Records shown:
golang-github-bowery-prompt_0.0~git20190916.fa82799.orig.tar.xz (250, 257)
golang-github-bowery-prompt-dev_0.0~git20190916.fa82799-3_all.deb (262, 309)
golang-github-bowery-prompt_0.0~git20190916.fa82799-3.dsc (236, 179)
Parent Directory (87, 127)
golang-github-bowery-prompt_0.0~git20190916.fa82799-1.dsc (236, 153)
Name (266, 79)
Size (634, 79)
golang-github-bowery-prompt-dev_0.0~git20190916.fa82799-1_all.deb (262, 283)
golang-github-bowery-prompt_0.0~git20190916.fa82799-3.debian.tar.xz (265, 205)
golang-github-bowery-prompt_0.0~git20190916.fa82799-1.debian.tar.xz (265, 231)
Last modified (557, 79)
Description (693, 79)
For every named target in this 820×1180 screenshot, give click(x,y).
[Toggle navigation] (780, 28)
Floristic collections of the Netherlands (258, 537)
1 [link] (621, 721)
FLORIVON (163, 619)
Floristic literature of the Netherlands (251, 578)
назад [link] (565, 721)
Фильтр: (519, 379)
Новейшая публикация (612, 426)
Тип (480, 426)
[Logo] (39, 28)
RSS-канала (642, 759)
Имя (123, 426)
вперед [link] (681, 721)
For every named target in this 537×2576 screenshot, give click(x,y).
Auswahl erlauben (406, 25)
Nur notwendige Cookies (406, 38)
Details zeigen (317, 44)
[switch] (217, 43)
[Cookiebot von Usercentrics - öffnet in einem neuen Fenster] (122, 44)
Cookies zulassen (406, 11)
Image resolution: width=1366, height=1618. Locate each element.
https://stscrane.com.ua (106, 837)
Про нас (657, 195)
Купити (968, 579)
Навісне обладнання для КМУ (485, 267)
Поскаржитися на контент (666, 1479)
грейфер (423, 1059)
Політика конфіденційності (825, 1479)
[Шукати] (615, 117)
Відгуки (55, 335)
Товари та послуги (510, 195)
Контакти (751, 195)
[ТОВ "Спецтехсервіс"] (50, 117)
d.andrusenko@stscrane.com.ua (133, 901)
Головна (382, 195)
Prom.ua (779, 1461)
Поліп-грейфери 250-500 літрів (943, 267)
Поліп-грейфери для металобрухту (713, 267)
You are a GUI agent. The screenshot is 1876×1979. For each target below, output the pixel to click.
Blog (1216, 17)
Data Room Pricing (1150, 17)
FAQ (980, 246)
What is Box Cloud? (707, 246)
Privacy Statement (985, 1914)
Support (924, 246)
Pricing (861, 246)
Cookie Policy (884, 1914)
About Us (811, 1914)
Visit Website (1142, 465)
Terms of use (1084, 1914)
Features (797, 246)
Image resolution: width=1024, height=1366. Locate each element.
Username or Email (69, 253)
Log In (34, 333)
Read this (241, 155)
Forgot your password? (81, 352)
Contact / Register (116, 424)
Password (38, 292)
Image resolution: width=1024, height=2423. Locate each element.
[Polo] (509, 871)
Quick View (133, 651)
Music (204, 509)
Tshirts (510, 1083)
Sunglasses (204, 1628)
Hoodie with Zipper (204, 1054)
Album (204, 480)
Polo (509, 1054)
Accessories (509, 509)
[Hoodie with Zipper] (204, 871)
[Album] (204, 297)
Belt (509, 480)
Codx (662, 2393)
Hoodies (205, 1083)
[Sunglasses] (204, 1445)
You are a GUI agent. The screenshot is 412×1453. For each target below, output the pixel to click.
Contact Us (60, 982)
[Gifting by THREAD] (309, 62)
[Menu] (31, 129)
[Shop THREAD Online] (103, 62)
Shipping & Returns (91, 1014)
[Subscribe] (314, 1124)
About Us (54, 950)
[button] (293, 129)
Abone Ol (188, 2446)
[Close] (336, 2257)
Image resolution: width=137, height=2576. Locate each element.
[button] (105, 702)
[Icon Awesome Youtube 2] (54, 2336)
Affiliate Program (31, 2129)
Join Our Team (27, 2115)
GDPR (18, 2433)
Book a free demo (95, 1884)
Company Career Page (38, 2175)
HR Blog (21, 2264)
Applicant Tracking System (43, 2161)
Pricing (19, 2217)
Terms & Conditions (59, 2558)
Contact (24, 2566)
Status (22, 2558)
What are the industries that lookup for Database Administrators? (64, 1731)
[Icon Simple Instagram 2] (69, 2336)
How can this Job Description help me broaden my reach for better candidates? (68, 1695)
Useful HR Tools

What the exercise asks: The answer should consist solely of the lines from the one that contains "Pricing (861, 246)" through the end of the material above, copied exactly.

Result for this exercise:
Pricing (861, 246)
Cookie Policy (884, 1914)
About Us (811, 1914)
Visit Website (1142, 465)
Terms of use (1084, 1914)
Features (797, 246)
Image resolution: width=1024, height=1366. Locate each element.
Username or Email (69, 253)
Log In (34, 333)
Read this (241, 155)
Forgot your password? (81, 352)
Contact / Register (116, 424)
Password (38, 292)
Image resolution: width=1024, height=2423. Locate each element.
[Polo] (509, 871)
Quick View (133, 651)
Music (204, 509)
Tshirts (510, 1083)
Sunglasses (204, 1628)
Hoodie with Zipper (204, 1054)
Album (204, 480)
Polo (509, 1054)
Accessories (509, 509)
[Hoodie with Zipper] (204, 871)
[Album] (204, 297)
Belt (509, 480)
Codx (662, 2393)
Hoodies (205, 1083)
[Sunglasses] (204, 1445)
You are a GUI agent. The screenshot is 412×1453. For each target below, output the pixel to click.
Contact Us (60, 982)
[Gifting by THREAD] (309, 62)
[Menu] (31, 129)
[Shop THREAD Online] (103, 62)
Shipping & Returns (91, 1014)
[Subscribe] (314, 1124)
About Us (54, 950)
[button] (293, 129)
Abone Ol (188, 2446)
[Close] (336, 2257)
Image resolution: width=137, height=2576. Locate each element.
[button] (105, 702)
[Icon Awesome Youtube 2] (54, 2336)
Affiliate Program (31, 2129)
Join Our Team (27, 2115)
GDPR (18, 2433)
Book a free demo (95, 1884)
Company Career Page (38, 2175)
HR Blog (21, 2264)
Applicant Tracking System (43, 2161)
Pricing (19, 2217)
Terms & Conditions (59, 2558)
Contact (24, 2566)
Status (22, 2558)
What are the industries that lookup for Database Administrators? (64, 1731)
[Icon Simple Instagram 2] (69, 2336)
How can this Job Description help me broaden my reach for better candidates? (68, 1695)
Useful HR Tools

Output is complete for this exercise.